### [Instruction A]
In the collection entries, replace "Instruction" with "Command", starting with the line with "Click the 'Multiple line highlighting' text" and going on through the line with "coord(10,630)". Write out only those lines, with everything else unchanged.

### [Selection]
:::
A cheese dog is a hot dog served with cheese or processed cheese on it or stuffed within it, as a filling.

Cheese types

In the United States, sliced or grated cheese, such as cheddar or American cheese, is commonly used, often served melted on the hot dogs. The use of other types of cheese also occurs, such as cream cheese and Swiss cheese. The cheese may be on the bun, on the wiener, processed inside the hot dog, or placed in the middle of a hot dog that has been sliced in half.

Bread types
Traditional hot dog buns are typically used. Slices of toast are also used sometimes, or just plain bread.

Variations

Coney dog

Cheeses are also often served on chili dogs or Coney Island hot dogs. An example includes the Cincinnati Cheese Coney which uses shredded cheddar cheese.
:::
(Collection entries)
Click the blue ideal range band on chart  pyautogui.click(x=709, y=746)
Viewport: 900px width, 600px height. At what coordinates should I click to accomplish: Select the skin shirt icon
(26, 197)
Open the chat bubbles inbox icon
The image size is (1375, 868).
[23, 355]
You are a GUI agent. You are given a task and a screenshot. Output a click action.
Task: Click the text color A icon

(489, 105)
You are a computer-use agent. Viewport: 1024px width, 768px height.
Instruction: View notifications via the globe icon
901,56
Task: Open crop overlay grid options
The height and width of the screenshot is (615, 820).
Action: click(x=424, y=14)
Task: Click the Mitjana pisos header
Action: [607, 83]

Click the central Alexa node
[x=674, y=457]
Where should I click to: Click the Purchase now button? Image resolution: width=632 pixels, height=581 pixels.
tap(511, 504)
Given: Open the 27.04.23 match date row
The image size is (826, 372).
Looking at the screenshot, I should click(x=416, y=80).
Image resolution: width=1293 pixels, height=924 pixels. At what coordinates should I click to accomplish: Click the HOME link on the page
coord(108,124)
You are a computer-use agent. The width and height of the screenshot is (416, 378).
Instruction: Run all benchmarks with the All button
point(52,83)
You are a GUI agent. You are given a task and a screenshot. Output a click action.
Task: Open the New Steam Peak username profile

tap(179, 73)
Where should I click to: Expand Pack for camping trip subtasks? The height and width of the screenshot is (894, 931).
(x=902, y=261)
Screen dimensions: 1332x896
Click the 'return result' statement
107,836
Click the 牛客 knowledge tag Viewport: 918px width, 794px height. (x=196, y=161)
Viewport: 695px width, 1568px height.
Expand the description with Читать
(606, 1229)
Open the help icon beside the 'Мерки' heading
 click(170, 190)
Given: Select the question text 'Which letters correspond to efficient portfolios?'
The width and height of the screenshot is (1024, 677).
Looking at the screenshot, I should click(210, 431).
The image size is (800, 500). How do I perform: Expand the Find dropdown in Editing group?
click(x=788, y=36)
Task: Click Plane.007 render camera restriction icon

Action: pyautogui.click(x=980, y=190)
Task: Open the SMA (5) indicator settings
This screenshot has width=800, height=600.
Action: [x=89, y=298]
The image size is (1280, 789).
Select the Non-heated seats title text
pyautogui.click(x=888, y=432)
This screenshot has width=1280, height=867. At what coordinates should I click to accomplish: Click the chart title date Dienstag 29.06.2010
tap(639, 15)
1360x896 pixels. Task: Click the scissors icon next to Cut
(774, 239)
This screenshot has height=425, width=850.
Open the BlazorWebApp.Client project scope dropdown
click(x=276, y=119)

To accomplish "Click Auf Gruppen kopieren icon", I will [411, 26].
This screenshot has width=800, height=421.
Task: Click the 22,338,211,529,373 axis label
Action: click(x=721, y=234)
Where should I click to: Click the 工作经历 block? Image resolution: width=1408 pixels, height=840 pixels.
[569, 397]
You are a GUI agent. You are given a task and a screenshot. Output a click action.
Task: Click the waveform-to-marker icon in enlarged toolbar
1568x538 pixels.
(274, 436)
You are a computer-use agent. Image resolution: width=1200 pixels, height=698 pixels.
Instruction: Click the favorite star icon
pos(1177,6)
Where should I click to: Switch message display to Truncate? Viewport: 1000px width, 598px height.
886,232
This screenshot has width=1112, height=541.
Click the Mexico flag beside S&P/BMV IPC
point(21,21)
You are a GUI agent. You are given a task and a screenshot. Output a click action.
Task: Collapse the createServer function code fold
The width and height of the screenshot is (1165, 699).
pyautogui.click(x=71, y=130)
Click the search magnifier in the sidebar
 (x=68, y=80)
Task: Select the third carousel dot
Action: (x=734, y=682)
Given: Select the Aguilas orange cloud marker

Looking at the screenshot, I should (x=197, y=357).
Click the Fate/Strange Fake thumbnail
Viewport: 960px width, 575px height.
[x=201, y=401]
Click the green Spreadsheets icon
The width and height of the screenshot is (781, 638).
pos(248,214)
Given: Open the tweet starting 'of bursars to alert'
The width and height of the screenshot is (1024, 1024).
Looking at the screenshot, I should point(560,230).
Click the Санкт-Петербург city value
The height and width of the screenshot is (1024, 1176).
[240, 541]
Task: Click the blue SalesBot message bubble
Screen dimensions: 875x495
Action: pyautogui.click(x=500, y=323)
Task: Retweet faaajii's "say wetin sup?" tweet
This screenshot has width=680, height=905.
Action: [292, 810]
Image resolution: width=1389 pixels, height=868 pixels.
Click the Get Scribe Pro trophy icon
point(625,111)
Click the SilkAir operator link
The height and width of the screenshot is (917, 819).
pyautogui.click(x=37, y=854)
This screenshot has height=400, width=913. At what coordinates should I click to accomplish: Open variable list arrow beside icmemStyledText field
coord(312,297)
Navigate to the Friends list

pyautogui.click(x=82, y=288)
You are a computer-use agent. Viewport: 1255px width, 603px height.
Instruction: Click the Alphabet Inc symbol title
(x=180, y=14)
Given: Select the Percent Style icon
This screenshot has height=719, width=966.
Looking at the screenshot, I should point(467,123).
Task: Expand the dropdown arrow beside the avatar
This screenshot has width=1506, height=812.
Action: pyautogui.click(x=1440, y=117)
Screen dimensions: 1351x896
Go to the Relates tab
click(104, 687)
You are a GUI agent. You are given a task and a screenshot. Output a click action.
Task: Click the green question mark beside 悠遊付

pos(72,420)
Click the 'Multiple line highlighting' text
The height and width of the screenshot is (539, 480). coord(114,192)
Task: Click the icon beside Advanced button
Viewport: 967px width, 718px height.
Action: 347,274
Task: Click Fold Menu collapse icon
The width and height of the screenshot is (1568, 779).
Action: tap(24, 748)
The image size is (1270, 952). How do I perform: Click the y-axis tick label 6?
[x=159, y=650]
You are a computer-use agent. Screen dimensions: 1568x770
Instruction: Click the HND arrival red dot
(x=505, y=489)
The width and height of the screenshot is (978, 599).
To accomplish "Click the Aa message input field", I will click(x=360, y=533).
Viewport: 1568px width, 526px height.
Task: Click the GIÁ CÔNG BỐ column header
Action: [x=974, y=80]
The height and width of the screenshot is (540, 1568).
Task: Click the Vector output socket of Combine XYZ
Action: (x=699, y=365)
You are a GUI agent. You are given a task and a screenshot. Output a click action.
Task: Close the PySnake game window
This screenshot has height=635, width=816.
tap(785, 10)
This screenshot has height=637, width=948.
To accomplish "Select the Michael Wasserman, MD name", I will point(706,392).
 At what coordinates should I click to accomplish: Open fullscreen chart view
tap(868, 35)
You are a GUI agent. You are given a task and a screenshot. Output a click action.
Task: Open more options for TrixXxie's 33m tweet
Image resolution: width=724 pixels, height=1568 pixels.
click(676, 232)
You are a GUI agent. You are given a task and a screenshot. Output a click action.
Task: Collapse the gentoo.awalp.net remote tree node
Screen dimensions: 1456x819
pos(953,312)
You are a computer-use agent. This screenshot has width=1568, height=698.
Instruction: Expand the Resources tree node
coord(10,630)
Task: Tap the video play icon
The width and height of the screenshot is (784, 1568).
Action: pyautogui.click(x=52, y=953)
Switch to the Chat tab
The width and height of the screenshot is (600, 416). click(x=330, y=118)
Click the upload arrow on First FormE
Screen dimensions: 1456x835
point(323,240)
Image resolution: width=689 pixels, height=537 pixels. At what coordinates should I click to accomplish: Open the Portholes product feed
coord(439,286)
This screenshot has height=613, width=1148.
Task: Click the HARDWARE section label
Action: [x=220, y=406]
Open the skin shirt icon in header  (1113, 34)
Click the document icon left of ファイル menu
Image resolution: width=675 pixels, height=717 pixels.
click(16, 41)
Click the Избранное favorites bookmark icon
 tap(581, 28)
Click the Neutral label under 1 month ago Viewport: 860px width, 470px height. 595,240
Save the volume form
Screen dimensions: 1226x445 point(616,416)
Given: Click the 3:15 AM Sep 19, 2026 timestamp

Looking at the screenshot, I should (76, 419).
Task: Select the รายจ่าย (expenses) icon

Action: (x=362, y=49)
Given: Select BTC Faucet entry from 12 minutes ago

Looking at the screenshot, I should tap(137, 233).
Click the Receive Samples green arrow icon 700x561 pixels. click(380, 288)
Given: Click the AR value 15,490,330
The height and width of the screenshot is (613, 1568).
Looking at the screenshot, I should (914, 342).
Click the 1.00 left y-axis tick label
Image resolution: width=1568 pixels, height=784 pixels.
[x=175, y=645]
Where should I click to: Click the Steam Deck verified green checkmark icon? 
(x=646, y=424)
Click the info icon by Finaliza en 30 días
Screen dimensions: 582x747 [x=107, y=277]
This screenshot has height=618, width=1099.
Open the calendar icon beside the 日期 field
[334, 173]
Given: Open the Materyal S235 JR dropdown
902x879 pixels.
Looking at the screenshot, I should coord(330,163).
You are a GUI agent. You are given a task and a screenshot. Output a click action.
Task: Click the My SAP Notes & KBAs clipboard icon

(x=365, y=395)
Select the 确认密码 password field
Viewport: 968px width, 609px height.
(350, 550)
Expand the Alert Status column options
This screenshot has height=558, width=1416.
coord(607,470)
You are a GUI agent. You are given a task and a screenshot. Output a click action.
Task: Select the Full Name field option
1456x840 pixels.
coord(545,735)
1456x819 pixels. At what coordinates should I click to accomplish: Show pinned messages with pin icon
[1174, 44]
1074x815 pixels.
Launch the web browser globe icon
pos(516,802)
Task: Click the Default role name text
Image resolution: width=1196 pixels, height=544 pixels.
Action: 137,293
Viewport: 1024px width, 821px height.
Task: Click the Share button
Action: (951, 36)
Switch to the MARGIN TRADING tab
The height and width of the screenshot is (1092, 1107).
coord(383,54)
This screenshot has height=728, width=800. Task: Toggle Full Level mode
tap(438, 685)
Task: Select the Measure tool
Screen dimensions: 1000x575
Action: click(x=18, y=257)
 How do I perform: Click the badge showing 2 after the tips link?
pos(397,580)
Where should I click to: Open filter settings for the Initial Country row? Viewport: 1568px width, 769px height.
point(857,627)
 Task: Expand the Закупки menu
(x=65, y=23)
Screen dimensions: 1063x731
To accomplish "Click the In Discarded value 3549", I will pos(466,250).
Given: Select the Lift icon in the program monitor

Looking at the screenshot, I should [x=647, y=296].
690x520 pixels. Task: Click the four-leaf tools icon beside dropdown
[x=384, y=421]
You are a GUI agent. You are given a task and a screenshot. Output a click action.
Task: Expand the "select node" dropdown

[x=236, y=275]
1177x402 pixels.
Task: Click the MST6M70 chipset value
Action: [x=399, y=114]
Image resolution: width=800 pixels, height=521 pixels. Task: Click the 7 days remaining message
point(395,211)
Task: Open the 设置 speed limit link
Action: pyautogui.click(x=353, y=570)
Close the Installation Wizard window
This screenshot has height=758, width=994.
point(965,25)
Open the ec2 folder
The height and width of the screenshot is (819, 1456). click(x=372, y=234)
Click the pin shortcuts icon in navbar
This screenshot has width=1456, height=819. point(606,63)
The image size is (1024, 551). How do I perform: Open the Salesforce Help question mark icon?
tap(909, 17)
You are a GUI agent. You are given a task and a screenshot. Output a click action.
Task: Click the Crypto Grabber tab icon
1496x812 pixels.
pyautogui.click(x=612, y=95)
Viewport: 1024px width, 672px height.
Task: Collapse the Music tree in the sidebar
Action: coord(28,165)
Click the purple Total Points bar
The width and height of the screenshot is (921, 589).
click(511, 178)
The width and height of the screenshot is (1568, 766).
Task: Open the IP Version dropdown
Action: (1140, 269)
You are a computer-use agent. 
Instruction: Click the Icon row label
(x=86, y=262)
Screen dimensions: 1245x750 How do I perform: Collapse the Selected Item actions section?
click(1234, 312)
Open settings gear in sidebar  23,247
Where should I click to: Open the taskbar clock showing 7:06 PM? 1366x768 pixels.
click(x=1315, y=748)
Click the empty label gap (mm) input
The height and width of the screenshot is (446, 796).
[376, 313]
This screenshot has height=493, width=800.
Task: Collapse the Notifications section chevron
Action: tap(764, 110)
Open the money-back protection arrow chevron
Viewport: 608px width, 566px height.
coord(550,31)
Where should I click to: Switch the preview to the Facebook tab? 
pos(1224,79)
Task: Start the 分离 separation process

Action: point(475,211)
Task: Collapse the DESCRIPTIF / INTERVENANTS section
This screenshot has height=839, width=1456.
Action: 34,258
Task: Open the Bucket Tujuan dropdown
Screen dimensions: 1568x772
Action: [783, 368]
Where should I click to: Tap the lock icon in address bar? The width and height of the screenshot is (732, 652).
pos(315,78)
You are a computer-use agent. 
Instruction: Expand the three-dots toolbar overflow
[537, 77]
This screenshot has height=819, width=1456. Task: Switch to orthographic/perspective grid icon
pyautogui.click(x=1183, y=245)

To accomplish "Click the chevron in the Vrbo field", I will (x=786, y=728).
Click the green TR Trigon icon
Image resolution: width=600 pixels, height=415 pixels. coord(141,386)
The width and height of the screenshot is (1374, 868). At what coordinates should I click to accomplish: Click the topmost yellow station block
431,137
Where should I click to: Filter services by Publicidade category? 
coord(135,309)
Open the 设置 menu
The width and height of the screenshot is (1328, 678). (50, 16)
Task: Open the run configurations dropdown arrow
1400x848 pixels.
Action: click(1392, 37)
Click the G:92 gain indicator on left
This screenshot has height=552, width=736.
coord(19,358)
:::
### [Instruction B]
Reproduce word for word the part of the cheese dog text starting with "A cheese dog" and going on through "sliced in half.".

### [Task solution A]
Click the 'Multiple line highlighting' text
The height and width of the screenshot is (539, 480). coord(114,192)
Task: Click the icon beside Advanced button
Viewport: 967px width, 718px height.
Action: 347,274
Task: Click Fold Menu collapse icon
The width and height of the screenshot is (1568, 779).
Action: tap(24, 748)
The image size is (1270, 952). How do I perform: Click the y-axis tick label 6?
[x=159, y=650]
You are a computer-use agent. Screen dimensions: 1568x770
Command: Click the HND arrival red dot
(x=505, y=489)
The width and height of the screenshot is (978, 599).
To accomplish "Click the Aa message input field", I will click(x=360, y=533).
Viewport: 1568px width, 526px height.
Task: Click the GIÁ CÔNG BỐ column header
Action: [x=974, y=80]
The height and width of the screenshot is (540, 1568).
Task: Click the Vector output socket of Combine XYZ
Action: (x=699, y=365)
You are a GUI agent. You are given a task and a screenshot. Output a click action.
Task: Close the PySnake game window
This screenshot has height=635, width=816.
tap(785, 10)
This screenshot has height=637, width=948.
To accomplish "Select the Michael Wasserman, MD name", I will point(706,392).
 At what coordinates should I click to accomplish: Open fullscreen chart view
tap(868, 35)
You are a GUI agent. You are given a task and a screenshot. Output a click action.
Task: Open more options for TrixXxie's 33m tweet
Image resolution: width=724 pixels, height=1568 pixels.
click(676, 232)
You are a GUI agent. You are given a task and a screenshot. Output a click action.
Task: Collapse the gentoo.awalp.net remote tree node
Screen dimensions: 1456x819
pos(953,312)
You are a computer-use agent. This screenshot has width=1568, height=698.
Command: Expand the Resources tree node
coord(10,630)

### [Task solution B]
A cheese dog is a hot dog served with cheese or processed cheese on it or stuffed within it, as a filling.

Cheese types

In the United States, sliced or grated cheese, such as cheddar or American cheese, is commonly used, often served melted on the hot dogs. The use of other types of cheese also occurs, such as cream cheese and Swiss cheese. The cheese may be on the bun, on the wiener, processed inside the hot dog, or placed in the middle of a hot dog that has been sliced in half.